As you can see, there are dimensions that stand for <0,01% of the variance of the data. That is hardly any variance at all! Reducing the vector space here would allow a small bit of speed up in the distance calculations with minimal data loss.
An alternative to PCA is Matryoshka Representation Learning.
How does HNSW perform when a filter is applied?
While HNSW works well for finding the top-k nearest neighbors among all nodes, things can get more complicated when an additional filter is applied. There are multiple main approaches:
- Fallback to exact search
- Use post-filtering
- Use pre-filtering
- Use pre-filtering, but check the filter first
In post-filtering, the HNSW search is performed as without a filter, and the filter is only applied to the hits afterwards. This means that all returned hits may be filtered out and no hits are actually returned to the user, which is problematic.
In pre-filtering, the graph is explored as normal, and the filter is used to decide if a found node is returned to the user. The search doesn’t end until enough filter-passing nodes are found, so with heavy filtering a large portion of the graph may need to be searched.

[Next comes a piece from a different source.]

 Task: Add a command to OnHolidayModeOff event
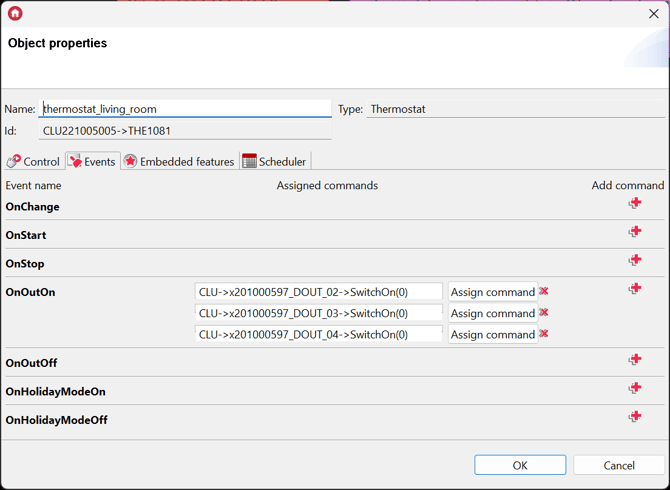click(635, 417)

In pre-filtering, when checking the filter first, only nodes that pass the filter are considered when navigating the graph. This avoids distance computations to nodes that do not pass the filter, but if only few nodes pass the filter, the chance of getting stuck while exploring the graph increases dramatically. This is why ACORN-1 expands the search to include neighbors of neighbors to avoid getting stuck when filtering is aggressive. In contrast, standard HNSW does not use multi-hop neighborhoods.

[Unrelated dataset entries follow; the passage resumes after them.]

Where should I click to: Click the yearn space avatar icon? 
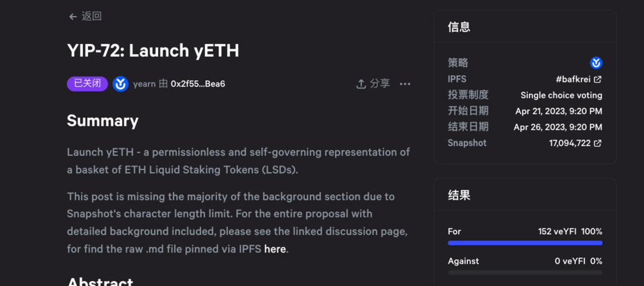coord(120,84)
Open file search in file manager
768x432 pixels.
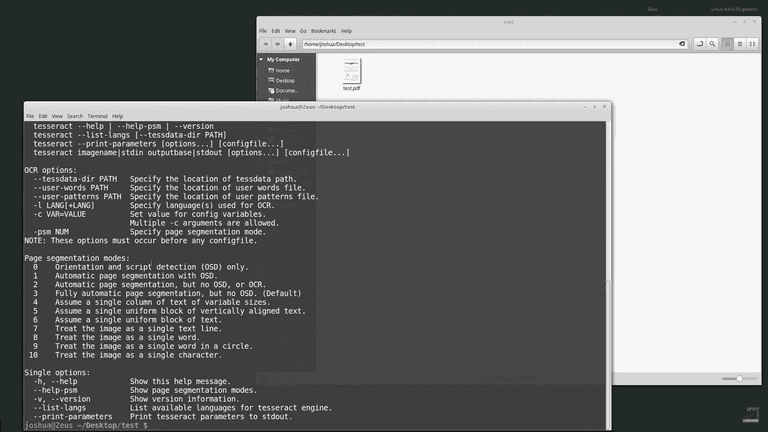pos(714,44)
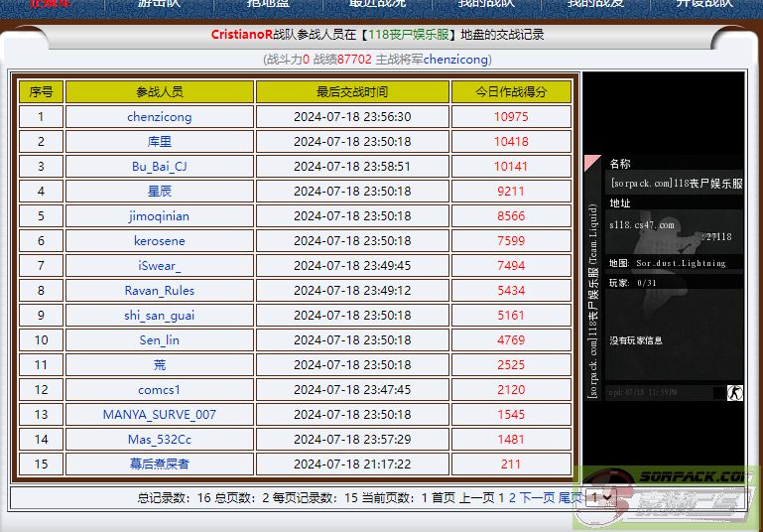Open 最近战况 in the top navigation
The height and width of the screenshot is (532, 763).
377,3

So, which method is best? It depends on the filtering percentage. When most nodes pass the filter, pre-filtering is fast and efficient. With more aggressive filtering, the response time of pre-filtering increases, while pre-filtering with checking the filter first can maintain high performance with reasonable recall. With very aggressive filtering, exact search may be required. The filtering fraction is therefore calculated beforehand to determine the searching algorithm used.
Did our tools actually do anything useful?
Yes! Our tools uncovered a subtle Vespa bug, the deletion code in layer 0 capped neighbors at max-links-per-node instead of 2*max-links-per-node, producing sparser graphs than intended. This was found with edge density analysis. We also found unexpected dimension reducible embeddings, some real-world datasets had dimensions with very little to no variance, offering small potential speed-ups. Our findings show the value of graph structure analysis beyond standard ANN metrics.
Our experience at Vespa.ai
We really enjoyed the challenge. It was fun to create something new together with someone you’ve never met before. We gained unique insights into search algorithms we’d never gotten otherwise, and it was rewarding when we finally got the tools working! We are thankful for the opportunity to contribute to and learn from the people here at Vespa!
TL;DR
We learned a lot about Approximate Nearest Neighbor (ANN) search and developed tools to help visualize and analyze ANN algorithms like HNSW and ACORN-1. We also developed tools to visualize characteristics of embedded data to assist with debugging and finding oddities in the HNSW graph and its data, such as disconnected components and unused vector dimensions. And we had a lot of fun!